The first day of classes after the summer break included a drumroll and high-fives in Kansas City, and the debut of a new elementary school in Kansas City, Kan.
The Chiefs’ K.C. Wolf, the Rumble drum corp., and pom-pom-waving cheerleaders greeted students on their first day Monday morning at Central Middle School in the Kansas City Public School District.
Donning signature red jackets, members of City Year, a group of young educators trained to work as mentors and tutors in urban schools, joined new district Superintendent Mark Bedell and several school board members to welcome students with fist-bumps and cheers.

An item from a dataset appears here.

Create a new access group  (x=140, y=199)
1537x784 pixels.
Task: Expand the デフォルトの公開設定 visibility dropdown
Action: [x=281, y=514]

“This is really exciting to have everyone out here to greet them and to encourage them, and let them know that there are people who care about them and their education,” said Raven Wilson, whose 13-year-old son, Jaris Wilson, is entering eighth grade at Central Middle School this year.
The biggest first-day-of-school problem arose at Lincoln College Preparatory Academy, where buses were “exceptionally late,” said Natalie Allen, chief communications officer for the district.
Even Bedell had to drive his two children, who attend Lincoln, to school Monday morning. “He was right in the thick of it with the late buses,” Allen said.
In the Kansas City, Kan., school district, students and their parents poured into the brand-new Frank Rushton Elementary School.
The district began building the new school adjacent to the old 1950s-era building last year. Superintendent Cynthia Lane said students, parents, teachers and the community were excited about the new school at 2605 W. 43rd Ave.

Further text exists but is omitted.